Maize farmers in Kirehe District are anticipating low output due to delayed planting that has been occasioned by prolonged drought.
With the district also short of irrigation schemes, farmers say, the delayed rainfall could shrink their crop yields, which could cause food shortage and hurt their earning.
Unlike other districts in Eastern Province, which are witnessing some rainfall, Kirehe is still facing hot weather conditions.
Isaïe Hakizimana, the Head of COACMU, a farmers’ cooperative that groups together 730 members in Musaza Sector, said their worries are compounded by existing irrigation systems, which are too small to cover the 730 hectares on which they grow beans and maize.
“We are still waiting for the rainfall, if it does not rain before November 5, we will definitely count losses,” Hakizimana said.
In Rwanda, rainfall peaks in March, April, and May and then in September, October, November and December.
It has not been the case this season, which has farmers concerned.
Hakizimana is also frustrated by “misleading” forecasts from Rwanda Meteorology Agency, which he said has wrongly predicated that there would be enough rains this month.
“The sunshine has made the soil nothing but dry and hot,” he added.
According to Hakizimana, the farmers have already prepared their gardens for planting but the rain shortage has caused delays in planting.
Last season, the farmers produced three tonnes of maize per hectare.
“Based on our observation, chances for us to produce the same quantities are slim,” Hakizimana stated.
Their farmlands border River Akagera, which floods during heavy rains and damages crops.
By this time farmers are supposed to have planted their fields but can’t do so because they are not sure whether it will rain soon.
The Kirehe District Mayor, Gerald Muzungu, last week called on farmers to utilise the Nkunganire programme, which facilitates them to acquire irrigation equipment in instalments and at a subsidised cost.
He added that the Government is in the process of setting up a $120 million irrigation project as a long term solution to help farmers navigate through the unpredictable weather patterns.
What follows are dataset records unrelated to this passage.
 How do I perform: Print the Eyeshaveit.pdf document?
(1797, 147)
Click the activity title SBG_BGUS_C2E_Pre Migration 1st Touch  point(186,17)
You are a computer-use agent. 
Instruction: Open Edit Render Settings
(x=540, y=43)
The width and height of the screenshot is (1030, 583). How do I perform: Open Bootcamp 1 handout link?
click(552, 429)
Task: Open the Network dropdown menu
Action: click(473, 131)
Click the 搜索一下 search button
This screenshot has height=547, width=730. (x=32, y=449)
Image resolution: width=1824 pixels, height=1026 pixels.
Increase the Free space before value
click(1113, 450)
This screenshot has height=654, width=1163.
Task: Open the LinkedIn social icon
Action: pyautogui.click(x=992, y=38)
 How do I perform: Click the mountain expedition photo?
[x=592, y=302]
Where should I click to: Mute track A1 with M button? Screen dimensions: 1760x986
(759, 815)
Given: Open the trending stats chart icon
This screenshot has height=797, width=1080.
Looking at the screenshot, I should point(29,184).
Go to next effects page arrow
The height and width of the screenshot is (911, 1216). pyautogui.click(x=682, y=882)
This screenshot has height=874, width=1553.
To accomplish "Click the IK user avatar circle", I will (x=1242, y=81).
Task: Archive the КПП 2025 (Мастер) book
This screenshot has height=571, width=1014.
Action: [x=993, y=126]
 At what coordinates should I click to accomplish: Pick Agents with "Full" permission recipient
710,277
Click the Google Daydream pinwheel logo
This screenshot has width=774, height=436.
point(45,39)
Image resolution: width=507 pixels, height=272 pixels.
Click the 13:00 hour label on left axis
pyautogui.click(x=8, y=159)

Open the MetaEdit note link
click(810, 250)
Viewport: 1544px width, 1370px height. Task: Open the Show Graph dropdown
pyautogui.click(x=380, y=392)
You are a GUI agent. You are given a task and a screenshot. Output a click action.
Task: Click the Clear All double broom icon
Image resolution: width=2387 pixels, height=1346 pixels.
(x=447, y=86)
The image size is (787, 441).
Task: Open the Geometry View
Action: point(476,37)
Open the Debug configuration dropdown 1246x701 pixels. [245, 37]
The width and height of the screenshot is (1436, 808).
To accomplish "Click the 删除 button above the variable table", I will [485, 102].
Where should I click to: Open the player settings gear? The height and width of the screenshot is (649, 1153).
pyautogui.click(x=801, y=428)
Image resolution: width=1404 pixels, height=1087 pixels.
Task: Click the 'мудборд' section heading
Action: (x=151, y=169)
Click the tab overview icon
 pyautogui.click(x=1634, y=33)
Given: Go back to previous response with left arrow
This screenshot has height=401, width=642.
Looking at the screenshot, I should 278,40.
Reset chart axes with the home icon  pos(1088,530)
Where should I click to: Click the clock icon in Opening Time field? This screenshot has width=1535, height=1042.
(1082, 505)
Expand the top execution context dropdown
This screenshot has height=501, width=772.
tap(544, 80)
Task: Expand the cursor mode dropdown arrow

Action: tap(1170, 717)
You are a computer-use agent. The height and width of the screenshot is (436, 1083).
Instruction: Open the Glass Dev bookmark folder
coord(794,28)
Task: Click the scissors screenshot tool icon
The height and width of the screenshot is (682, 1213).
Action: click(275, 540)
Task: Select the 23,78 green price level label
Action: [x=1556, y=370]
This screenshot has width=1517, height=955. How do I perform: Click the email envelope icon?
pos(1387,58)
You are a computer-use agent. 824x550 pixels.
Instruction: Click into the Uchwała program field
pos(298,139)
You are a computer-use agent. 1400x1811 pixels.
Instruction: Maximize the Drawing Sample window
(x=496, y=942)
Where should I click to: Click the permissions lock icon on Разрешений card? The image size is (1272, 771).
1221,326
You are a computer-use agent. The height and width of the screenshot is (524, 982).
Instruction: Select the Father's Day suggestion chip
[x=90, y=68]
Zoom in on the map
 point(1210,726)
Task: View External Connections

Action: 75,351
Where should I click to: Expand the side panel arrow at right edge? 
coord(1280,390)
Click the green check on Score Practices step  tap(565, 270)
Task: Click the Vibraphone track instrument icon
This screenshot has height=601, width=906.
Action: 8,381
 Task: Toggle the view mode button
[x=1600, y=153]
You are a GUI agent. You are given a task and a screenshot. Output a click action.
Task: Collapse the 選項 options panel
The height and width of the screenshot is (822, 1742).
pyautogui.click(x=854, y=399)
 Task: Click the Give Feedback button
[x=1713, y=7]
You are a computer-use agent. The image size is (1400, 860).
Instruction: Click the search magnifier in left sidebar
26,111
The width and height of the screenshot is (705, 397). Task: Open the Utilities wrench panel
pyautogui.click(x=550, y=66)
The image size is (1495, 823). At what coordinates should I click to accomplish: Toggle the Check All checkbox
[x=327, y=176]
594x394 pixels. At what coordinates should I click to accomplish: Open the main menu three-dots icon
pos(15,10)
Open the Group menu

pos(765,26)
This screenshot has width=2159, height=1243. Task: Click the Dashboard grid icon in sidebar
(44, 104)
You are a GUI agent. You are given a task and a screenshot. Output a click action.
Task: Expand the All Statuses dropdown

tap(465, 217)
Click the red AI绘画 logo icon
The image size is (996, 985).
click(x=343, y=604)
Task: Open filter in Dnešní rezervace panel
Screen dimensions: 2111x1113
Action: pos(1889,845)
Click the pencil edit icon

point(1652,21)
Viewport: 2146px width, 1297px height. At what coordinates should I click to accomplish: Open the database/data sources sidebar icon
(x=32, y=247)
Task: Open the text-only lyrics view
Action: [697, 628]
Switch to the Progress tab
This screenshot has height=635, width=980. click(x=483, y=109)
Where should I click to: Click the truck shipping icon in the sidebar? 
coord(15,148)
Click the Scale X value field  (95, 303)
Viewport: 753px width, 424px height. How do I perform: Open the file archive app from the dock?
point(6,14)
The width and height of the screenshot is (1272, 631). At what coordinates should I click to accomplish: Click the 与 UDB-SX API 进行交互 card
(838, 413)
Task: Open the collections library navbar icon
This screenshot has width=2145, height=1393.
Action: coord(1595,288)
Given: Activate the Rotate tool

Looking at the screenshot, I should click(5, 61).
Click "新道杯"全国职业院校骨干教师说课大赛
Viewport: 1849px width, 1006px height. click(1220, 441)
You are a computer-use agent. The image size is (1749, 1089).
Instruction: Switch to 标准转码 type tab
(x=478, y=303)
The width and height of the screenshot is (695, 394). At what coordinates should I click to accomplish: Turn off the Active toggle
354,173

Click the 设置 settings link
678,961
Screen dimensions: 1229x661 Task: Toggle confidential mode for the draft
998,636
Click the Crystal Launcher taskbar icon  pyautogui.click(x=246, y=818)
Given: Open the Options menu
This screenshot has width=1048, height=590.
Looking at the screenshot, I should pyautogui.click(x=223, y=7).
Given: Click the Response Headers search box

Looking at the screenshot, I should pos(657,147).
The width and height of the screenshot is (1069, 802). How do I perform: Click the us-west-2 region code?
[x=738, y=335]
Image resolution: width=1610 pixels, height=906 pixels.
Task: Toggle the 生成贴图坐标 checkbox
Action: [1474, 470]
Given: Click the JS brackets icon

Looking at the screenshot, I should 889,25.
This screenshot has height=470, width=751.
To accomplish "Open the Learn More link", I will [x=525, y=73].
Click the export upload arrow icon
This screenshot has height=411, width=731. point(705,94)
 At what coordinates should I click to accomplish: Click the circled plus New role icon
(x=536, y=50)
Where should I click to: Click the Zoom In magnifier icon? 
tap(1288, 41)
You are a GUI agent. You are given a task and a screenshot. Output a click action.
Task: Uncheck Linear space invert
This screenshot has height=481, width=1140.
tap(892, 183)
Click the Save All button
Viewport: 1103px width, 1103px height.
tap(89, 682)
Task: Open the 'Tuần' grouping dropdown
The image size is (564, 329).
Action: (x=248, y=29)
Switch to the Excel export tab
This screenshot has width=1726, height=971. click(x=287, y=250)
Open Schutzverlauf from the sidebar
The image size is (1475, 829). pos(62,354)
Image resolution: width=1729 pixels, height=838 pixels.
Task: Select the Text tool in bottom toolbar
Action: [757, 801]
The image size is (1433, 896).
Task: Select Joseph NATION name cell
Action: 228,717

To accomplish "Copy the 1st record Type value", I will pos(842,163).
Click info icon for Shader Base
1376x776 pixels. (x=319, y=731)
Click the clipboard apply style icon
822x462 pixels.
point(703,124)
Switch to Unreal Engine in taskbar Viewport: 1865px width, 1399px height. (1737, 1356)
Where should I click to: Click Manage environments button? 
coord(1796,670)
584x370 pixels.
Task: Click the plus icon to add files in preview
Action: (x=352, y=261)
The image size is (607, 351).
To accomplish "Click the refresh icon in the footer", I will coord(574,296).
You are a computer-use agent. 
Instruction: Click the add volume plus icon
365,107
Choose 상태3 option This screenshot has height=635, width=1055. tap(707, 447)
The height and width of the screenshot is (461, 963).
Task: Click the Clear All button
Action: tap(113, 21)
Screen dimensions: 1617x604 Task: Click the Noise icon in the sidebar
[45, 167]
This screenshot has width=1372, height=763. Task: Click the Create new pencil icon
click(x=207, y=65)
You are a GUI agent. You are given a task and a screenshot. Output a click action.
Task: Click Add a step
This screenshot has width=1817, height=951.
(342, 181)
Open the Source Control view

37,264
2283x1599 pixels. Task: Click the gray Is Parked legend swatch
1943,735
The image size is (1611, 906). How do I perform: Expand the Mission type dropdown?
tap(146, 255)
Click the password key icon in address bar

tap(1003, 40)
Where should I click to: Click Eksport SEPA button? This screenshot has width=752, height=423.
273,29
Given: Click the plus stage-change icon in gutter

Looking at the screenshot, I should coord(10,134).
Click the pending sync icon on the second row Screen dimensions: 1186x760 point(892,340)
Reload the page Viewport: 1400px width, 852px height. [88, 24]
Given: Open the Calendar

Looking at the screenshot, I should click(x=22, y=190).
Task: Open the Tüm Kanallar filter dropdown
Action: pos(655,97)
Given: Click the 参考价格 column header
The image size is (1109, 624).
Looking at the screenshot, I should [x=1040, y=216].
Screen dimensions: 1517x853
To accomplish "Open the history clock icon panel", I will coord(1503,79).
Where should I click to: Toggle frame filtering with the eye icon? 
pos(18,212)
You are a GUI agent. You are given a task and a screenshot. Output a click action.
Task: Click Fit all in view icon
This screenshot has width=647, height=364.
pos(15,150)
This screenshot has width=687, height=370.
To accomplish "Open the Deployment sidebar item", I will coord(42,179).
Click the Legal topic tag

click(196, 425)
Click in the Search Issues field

The project, which is being is expected to cover 5,000 to 7,000 hectares, is one of the measures that are being pursued by government to deal with drought, including encouraging agroforestry among others.
The irrigation project is expected to be operational within three years, the mayor said.
Farmers in Nasho, Mahama, Mpanga and Nyamugali are the most affected by extreme weather conditions.
Thierry Mugiraneza, the Director of Rwanda Agriculture Board (RAB) at Ngoma Station, encouraged farmers to pull resources together and buy irrigation equipment.
“They should combine forces to buy it, but anyone who has the capacity can buy it on their own; with the Nkunganire programme, a small machine can be bought at Rwf190,000, because government pays 50 per cent for them and the farmer pays the rest.”